PAGE EXCERPT
*-*-*
Your requirements are very interesting and are definitely the direction that my 
team at Yahoo and I want to take storm.  Storm currently cannot meet your scale 
requirements 
http://www.slideshare.net/RobertEvans26/scaling-apache-storm-hadoop-summit-2015 
is a talk I gave at Hadoop summit on where storm is at, and where we are taking 
it in terms of scale.  Just so you know 4000 nodes is approximately 96000 
cores, but they would not all be dedicated to a single topology.  By the time 
we are done storm should be able to handle the volume of data that you are 
talking about and the number of machines/cores too.  I expect to have most of 
the work done by the end of next quarter and everything except possibly some 
polish by the end of the year so 2020 should totally be doable.  With resource 
aware scheduling we should also be able to handle a heterogeneous cluster where 
some nodes have GPUs and others do not.  We are hoping it will be generic 
enough that you can add in your own resources.  Also the serialization of 
tuples is done by Kryo and is totally pluggable so you could always make it 
lighter weight if you needed to.

There are a few issues that we would need to tackle as a community before 
handling this type of thing. The first is around the exactly once semantics 
that you want or at least you seem to want "every messages has to be processed, 
no duplication (at the output of the processing chain) of messages".  Storm 
does exactly once through the trident API, which is actually not exactly once, 
it is at least once with filtering of duplicates when committing state (Output 
of the processing chain).  So in theory it should work but it relies on the 
spout, which ingests the data, to have replay capabilities.  This is often done 
through Kafka which persists the data to disk, and negates the entire purpose 
of filtering the data before persisting it to disk (my swag would be around 
50,000 spindles without replication and I know Kafka cannot currently handle 
that).  We could do it through an in-memory system like the redis pub-sub which 
should scale fairly well, but we don't have a trident spout for that yet.
We can probably get this to work with under 1-2% data loss without trident.  We 
do that already in Yahoo without replay, just best effort delivery.  In the 
common case we have no data loss, but occasionally there are issues usually 
hardware related, we drop too much data, and alarms go off.
 The second issue I see is around elasticity in your topology.  We have plans 
to support dynamic scaling of topologies and there are some great proofs of 
concept out there already to do this.  The issue is that in its current form 
there is almost definitely going to be data loss when this happens, unless you 
have trident to get the replay and the exactly once semantics.  At Yahoo when 
storm is acting mostly as a master/worker like setup then we run multiple 
smaller topologies all of whom are consuming from the same source.  If we need 
more processing we can launch more topologies.  If we need less we can 
deactivate some of them, let the data they are processing drain and then kill 
them.  This does not give you the scaling you want per level of your topology, 
where you could give more resources to a particular part of your topology. We 
should be able to accomplish this without data loss with a little bit of work, 
and probably only for specific types of groupings (shuffle being the most 
obvious).

Long story short your goals and our road-map seem to align quite well.  I would 
think we could totally handle your processing requirements by 2020.  The 
biggest issue is around how we would support elasticity, and your use case is 
common enough that it should be an official part of Storm.  I would love to 
work with you on it if you do decide to go with Storm.
*-*-*
RECORDED DATA
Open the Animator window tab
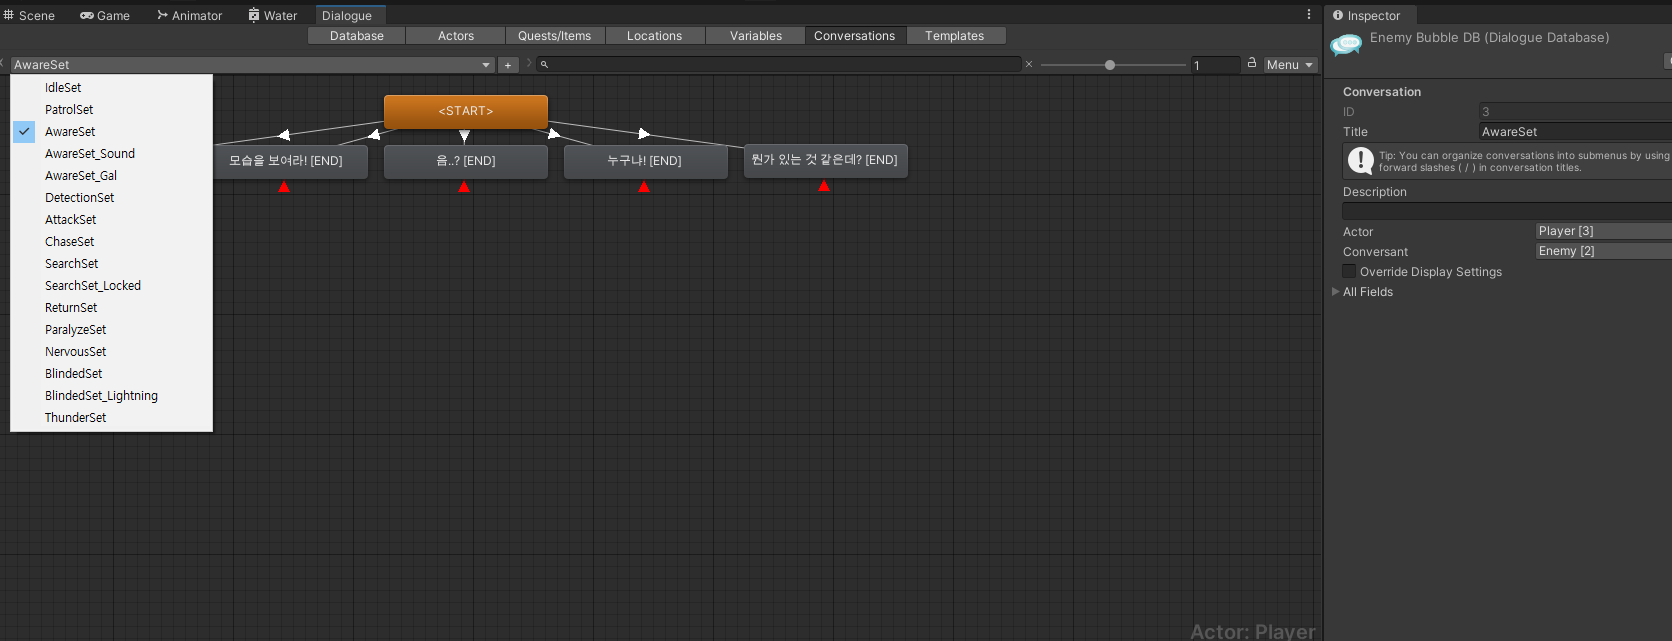The height and width of the screenshot is (641, 1672). (x=190, y=15)
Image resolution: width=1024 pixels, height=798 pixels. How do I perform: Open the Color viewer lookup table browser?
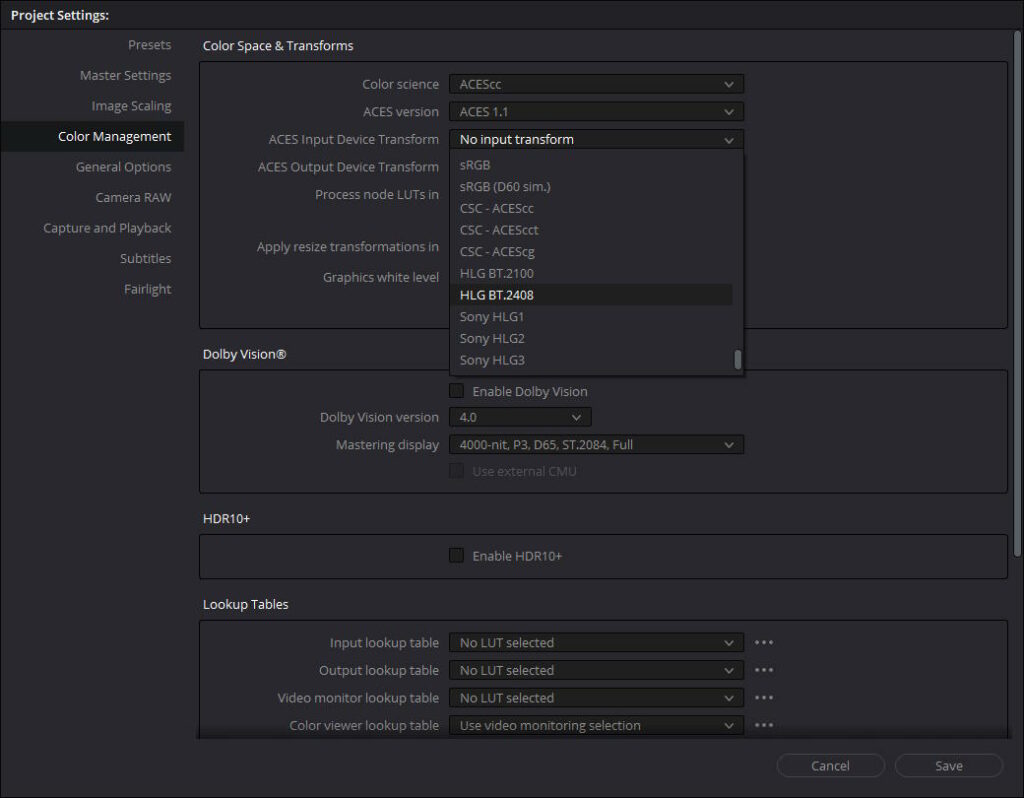click(x=764, y=725)
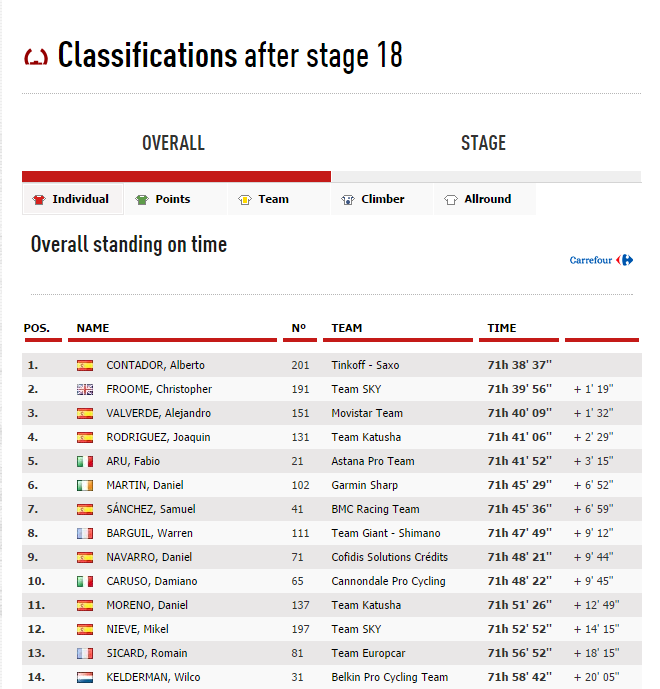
*-*-*
EXERCISE REQUIREMENTS
1. Apart from Storm itself, which software tools, systems, and APIs does the Storm reply mention? Leave out any name that appears only in an event title or a link.
2. Does each statement agree with the Storm reply? Answer yes or no, and quote the words that settle it.
(a) Storm's serialization of tuples can be swapped out.
(b) The trident API gives true exactly-once processing.
(c) Storm already has a trident spout for redis pub-sub.
3. Echo the part of the Storm reply starting at "We can probably" and ending at "alarms go off.".

IN RESPONSE
1.
- Kryo
- the trident API
- Kafka
- redis pub-sub

2.
(a) Yes: "the serialization of tuples is done by Kryo and is totally pluggable"
(b) No: "which is actually not exactly once, it is at least once with filtering of duplicates when committing state"
(c) No: "but we don't have a trident spout for that yet"

3.
We can probably get this to work with under 1-2% data loss without trident.  We 
do that already in Yahoo without replay, just best effort delivery.  In the 
common case we have no data loss, but occasionally there are issues usually 
hardware related, we drop too much data, and alarms go off.